Solomon, the wisest man to ever live, tells us that wisdom is better than any material wealth you can have. That’s quite a recommendation from one of the richest men of all times. He knew that wisdom is more valuable than anything else because it starts with honoring God. Every good thing you can imagine flows from putting God first. Solomon tells us that to honor God is to reject evil and be both humble and honest. These are all things that make marriages work, but for me I especially appreciate the idea that wisdom makes plans, carries them out and provides both understanding and strength. If we are wise, we will plan good things for our marriage and family and commit to carrying out those plans.
Wisdom can be confused sometimes with knowledge – some people think you need a couple of university degrees to be wise. I like to think of knowledge as a collection of facts, while wisdom is knowing how to best use those facts. You don’t need to know a lot, you just need to wisely apply what you do know.

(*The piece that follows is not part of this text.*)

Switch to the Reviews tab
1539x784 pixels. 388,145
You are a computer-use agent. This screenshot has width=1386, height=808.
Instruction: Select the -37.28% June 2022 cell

The best thing about wisdom is that it is one of the things that God promises to provide. James 1:5 says that “…if any of you lack wisdom, you should pray to God, who will give it to you.” God wants you to make wise decisions, so if you feel that this is something you need, just ask Him for more wisdom. It’s that simple, really. Of course knowing and doing can be different issues, so we need to ask the Holy Spirit to help us do what is wise. If you make these requests a daily habit, you’ll be surprised how much clearer decision-making will become. In this way you will likely avoid making a poor decision at your weakest moment and will choose the wise decision not to even go down that wrong path!
Questions to share:
1. Can you think of any failures you have experienced that were preceded by a series of unwise decisions? If not in yourself, can you think of others who have gone down destructive paths by making unwise decisions that finally led to disaster?
2. What areas in your marriage are most at risk and will require some wise decision-making? (Communication? Priorities? Parenting? Finances? Friends? Etc?)
3. Pray and ask God for wisdom, then ask the Holy Spirit for courage and strength to do what you know is wise.